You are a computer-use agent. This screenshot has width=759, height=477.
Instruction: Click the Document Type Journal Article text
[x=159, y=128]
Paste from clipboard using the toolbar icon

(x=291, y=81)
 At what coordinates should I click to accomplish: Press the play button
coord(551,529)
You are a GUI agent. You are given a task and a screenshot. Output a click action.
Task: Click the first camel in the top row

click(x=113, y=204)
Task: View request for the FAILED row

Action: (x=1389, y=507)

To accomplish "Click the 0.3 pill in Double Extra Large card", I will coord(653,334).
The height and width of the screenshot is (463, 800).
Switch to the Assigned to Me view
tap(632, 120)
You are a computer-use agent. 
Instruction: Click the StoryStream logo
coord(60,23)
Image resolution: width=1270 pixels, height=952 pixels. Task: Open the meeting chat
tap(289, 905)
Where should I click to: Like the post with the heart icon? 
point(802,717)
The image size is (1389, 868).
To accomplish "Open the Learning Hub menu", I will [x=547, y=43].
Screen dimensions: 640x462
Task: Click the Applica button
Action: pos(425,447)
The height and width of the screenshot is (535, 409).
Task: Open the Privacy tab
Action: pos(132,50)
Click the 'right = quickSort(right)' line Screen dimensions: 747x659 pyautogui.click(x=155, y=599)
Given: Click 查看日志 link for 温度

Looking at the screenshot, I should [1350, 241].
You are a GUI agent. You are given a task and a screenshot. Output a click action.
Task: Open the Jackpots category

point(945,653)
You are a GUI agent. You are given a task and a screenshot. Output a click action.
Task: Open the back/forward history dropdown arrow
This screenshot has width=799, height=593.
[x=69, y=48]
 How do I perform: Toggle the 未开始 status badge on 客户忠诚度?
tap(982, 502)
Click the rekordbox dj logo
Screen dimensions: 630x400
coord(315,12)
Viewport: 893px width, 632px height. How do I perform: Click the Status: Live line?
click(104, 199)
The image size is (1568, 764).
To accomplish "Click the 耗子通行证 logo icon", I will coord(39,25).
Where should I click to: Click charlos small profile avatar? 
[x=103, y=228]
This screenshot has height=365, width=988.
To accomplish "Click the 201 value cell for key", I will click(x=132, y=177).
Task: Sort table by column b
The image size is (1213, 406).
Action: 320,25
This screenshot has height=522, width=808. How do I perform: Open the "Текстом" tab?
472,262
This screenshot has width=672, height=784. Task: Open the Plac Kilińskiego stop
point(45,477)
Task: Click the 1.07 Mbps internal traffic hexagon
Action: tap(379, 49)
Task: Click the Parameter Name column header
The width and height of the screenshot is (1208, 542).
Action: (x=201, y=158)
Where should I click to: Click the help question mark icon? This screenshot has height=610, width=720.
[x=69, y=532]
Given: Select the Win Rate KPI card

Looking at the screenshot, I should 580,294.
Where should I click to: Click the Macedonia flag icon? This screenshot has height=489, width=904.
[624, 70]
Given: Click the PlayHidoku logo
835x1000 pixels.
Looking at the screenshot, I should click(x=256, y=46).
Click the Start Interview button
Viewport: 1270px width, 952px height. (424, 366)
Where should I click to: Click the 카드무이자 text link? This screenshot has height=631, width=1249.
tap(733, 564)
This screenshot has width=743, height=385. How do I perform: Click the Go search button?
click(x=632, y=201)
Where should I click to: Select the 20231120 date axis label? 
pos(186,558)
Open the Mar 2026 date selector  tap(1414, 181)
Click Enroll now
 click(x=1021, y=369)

▶ Activity
The records above are to be restated word for word, in full.

▶ Written response
You are a computer-use agent. This screenshot has width=759, height=477.
Instruction: Click the Document Type Journal Article text
[x=159, y=128]
Paste from clipboard using the toolbar icon

(x=291, y=81)
 At what coordinates should I click to accomplish: Press the play button
coord(551,529)
You are a GUI agent. You are given a task and a screenshot. Output a click action.
Task: Click the first camel in the top row

click(x=113, y=204)
Task: View request for the FAILED row

Action: (x=1389, y=507)

To accomplish "Click the 0.3 pill in Double Extra Large card", I will coord(653,334).
The height and width of the screenshot is (463, 800).
Switch to the Assigned to Me view
tap(632, 120)
You are a computer-use agent. 
Instruction: Click the StoryStream logo
coord(60,23)
Image resolution: width=1270 pixels, height=952 pixels. Task: Open the meeting chat
tap(289, 905)
Where should I click to: Like the post with the heart icon? 
point(802,717)
The image size is (1389, 868).
To accomplish "Open the Learning Hub menu", I will [x=547, y=43].
Screen dimensions: 640x462
Task: Click the Applica button
Action: pos(425,447)
The height and width of the screenshot is (535, 409).
Task: Open the Privacy tab
Action: pos(132,50)
Click the 'right = quickSort(right)' line Screen dimensions: 747x659 pyautogui.click(x=155, y=599)
Given: Click 查看日志 link for 温度

Looking at the screenshot, I should [1350, 241].
You are a GUI agent. You are given a task and a screenshot. Output a click action.
Task: Open the Jackpots category

point(945,653)
You are a GUI agent. You are given a task and a screenshot. Output a click action.
Task: Open the back/forward history dropdown arrow
This screenshot has width=799, height=593.
[x=69, y=48]
 How do I perform: Toggle the 未开始 status badge on 客户忠诚度?
tap(982, 502)
Click the rekordbox dj logo
Screen dimensions: 630x400
coord(315,12)
Viewport: 893px width, 632px height. How do I perform: Click the Status: Live line?
click(104, 199)
The image size is (1568, 764).
To accomplish "Click the 耗子通行证 logo icon", I will coord(39,25).
Where should I click to: Click charlos small profile avatar? 
[x=103, y=228]
This screenshot has height=365, width=988.
To accomplish "Click the 201 value cell for key", I will click(x=132, y=177).
Task: Sort table by column b
The image size is (1213, 406).
Action: 320,25
This screenshot has height=522, width=808. How do I perform: Open the "Текстом" tab?
472,262
This screenshot has width=672, height=784. Task: Open the Plac Kilińskiego stop
point(45,477)
Task: Click the 1.07 Mbps internal traffic hexagon
Action: tap(379, 49)
Task: Click the Parameter Name column header
The width and height of the screenshot is (1208, 542).
Action: (x=201, y=158)
Where should I click to: Click the help question mark icon? This screenshot has height=610, width=720.
[x=69, y=532]
Given: Select the Win Rate KPI card

Looking at the screenshot, I should 580,294.
Where should I click to: Click the Macedonia flag icon? This screenshot has height=489, width=904.
[624, 70]
Given: Click the PlayHidoku logo
835x1000 pixels.
Looking at the screenshot, I should click(x=256, y=46).
Click the Start Interview button
Viewport: 1270px width, 952px height. (424, 366)
Where should I click to: Click the 카드무이자 text link? This screenshot has height=631, width=1249.
tap(733, 564)
This screenshot has width=743, height=385. How do I perform: Click the Go search button?
click(x=632, y=201)
Where should I click to: Select the 20231120 date axis label? 
pos(186,558)
Open the Mar 2026 date selector  tap(1414, 181)
Click Enroll now
 click(x=1021, y=369)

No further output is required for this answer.